In the entries below, change every "Open" to "Click" and leave all other text unaltered.

BEGIN GIVEN INFORMATION

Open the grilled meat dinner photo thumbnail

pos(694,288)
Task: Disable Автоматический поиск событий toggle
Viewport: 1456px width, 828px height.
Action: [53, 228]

END GIVEN INFORMATION

ANSWER IN FULL:
Click the grilled meat dinner photo thumbnail

pos(694,288)
Task: Disable Автоматический поиск событий toggle
Viewport: 1456px width, 828px height.
Action: [53, 228]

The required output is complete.